Entries taken from a collection
—————

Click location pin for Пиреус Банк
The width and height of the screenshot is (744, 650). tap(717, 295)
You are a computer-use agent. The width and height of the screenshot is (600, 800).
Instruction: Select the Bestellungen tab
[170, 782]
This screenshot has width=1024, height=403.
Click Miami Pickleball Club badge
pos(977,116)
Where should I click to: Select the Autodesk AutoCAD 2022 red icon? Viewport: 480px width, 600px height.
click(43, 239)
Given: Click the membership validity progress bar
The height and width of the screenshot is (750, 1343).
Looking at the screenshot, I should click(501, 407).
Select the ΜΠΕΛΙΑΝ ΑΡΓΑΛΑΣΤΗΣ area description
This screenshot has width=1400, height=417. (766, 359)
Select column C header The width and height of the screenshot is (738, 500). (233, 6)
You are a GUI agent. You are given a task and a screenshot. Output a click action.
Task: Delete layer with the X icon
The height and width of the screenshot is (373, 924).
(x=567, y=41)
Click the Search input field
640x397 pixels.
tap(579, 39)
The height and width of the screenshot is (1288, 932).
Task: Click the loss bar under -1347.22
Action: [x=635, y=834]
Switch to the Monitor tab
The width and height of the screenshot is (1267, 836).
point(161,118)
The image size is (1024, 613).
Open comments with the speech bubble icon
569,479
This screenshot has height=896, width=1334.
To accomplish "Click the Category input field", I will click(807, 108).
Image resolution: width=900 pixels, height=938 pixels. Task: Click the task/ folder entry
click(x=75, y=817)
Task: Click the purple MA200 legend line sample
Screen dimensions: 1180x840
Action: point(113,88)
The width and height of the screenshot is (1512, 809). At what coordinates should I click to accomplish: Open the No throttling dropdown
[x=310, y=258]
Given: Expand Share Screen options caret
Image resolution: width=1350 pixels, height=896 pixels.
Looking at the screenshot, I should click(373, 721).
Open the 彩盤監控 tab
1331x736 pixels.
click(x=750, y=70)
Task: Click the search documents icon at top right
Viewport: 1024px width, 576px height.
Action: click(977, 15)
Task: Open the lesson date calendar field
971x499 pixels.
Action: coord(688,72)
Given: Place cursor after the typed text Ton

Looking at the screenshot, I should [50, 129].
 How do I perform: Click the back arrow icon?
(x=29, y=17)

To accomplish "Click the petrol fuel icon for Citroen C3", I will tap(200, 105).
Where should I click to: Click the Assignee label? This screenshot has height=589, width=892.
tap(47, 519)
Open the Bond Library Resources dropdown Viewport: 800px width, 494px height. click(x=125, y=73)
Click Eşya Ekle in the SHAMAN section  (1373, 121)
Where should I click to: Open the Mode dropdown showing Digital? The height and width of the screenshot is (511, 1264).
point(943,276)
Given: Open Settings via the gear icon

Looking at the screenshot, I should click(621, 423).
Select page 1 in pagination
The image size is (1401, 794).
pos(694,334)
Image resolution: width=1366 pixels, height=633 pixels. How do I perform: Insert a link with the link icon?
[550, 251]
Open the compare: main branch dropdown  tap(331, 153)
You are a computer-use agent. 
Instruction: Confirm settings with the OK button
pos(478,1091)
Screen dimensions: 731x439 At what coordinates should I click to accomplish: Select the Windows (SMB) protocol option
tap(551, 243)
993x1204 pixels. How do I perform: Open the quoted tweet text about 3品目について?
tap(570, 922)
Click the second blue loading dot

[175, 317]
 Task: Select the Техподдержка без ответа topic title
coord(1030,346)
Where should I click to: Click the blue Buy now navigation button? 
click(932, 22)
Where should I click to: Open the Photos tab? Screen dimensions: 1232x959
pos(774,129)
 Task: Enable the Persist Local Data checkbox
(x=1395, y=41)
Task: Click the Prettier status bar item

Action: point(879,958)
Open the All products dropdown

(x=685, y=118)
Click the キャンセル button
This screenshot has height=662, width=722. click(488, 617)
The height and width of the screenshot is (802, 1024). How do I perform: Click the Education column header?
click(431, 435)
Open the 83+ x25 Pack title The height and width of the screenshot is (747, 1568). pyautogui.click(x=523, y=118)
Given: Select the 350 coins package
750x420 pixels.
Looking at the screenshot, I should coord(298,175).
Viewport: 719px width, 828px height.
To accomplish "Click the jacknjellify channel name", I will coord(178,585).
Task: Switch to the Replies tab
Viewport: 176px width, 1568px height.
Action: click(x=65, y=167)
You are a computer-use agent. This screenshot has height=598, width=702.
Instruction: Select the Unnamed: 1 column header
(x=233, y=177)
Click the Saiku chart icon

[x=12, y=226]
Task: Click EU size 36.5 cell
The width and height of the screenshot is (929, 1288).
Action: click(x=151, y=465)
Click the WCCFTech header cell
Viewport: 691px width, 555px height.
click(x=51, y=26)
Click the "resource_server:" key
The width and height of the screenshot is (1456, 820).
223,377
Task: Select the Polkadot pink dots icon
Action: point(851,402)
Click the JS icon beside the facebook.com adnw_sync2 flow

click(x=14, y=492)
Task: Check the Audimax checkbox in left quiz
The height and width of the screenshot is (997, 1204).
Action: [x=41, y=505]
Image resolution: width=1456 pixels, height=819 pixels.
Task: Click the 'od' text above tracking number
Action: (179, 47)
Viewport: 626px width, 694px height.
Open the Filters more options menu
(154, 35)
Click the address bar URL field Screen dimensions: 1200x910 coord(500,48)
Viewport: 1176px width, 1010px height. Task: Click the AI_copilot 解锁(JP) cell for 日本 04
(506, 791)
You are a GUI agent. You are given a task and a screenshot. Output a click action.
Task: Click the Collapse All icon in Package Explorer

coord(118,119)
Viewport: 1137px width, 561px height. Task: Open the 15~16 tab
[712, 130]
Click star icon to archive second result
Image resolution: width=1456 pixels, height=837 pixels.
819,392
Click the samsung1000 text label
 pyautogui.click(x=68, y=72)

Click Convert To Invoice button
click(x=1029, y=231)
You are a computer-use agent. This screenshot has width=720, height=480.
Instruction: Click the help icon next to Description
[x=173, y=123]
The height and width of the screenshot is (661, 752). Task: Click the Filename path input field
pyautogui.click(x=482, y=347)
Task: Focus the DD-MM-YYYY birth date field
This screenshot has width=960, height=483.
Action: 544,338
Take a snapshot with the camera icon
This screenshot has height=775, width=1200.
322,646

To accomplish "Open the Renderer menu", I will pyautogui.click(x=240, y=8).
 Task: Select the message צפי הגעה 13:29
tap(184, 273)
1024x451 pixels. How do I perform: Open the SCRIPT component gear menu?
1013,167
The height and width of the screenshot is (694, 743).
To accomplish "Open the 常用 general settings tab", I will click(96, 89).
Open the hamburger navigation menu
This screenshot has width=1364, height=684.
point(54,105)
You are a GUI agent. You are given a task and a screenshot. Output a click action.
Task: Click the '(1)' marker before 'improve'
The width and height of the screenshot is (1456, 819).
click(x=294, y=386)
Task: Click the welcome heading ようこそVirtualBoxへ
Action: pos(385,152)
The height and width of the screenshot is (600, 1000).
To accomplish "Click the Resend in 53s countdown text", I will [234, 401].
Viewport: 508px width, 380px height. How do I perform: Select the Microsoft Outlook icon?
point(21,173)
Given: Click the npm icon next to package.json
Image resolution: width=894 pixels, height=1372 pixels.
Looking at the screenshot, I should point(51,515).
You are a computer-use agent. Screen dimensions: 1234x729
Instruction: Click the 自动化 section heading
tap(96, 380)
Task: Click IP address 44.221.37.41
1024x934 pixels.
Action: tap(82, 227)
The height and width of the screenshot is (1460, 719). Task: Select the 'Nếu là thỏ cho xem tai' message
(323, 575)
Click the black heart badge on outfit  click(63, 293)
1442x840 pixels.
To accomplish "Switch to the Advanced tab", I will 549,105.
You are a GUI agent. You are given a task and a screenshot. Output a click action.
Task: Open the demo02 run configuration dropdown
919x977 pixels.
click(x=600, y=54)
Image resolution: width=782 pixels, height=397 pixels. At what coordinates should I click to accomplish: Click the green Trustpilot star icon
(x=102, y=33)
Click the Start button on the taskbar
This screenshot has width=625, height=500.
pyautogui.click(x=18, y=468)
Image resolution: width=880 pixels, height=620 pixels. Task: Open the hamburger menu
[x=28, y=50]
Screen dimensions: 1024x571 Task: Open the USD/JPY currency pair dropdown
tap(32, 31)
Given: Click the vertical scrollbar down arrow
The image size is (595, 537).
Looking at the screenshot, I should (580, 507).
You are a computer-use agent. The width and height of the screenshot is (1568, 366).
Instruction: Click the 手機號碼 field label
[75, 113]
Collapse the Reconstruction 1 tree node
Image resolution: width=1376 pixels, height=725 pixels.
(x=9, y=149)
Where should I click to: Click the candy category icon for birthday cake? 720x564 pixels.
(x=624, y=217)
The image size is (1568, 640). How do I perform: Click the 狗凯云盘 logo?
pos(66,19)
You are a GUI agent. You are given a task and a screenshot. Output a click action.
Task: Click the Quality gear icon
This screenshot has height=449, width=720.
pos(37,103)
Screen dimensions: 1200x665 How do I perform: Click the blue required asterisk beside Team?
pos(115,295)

—————

EXERCISE OBJECTIVE
Go through the data above and return each line containing the string "Switch".

RESULT FOR THIS EXERCISE
Switch to the Monitor tab
Task: Switch to the Replies tab
To accomplish "Switch to the Advanced tab", I will 549,105.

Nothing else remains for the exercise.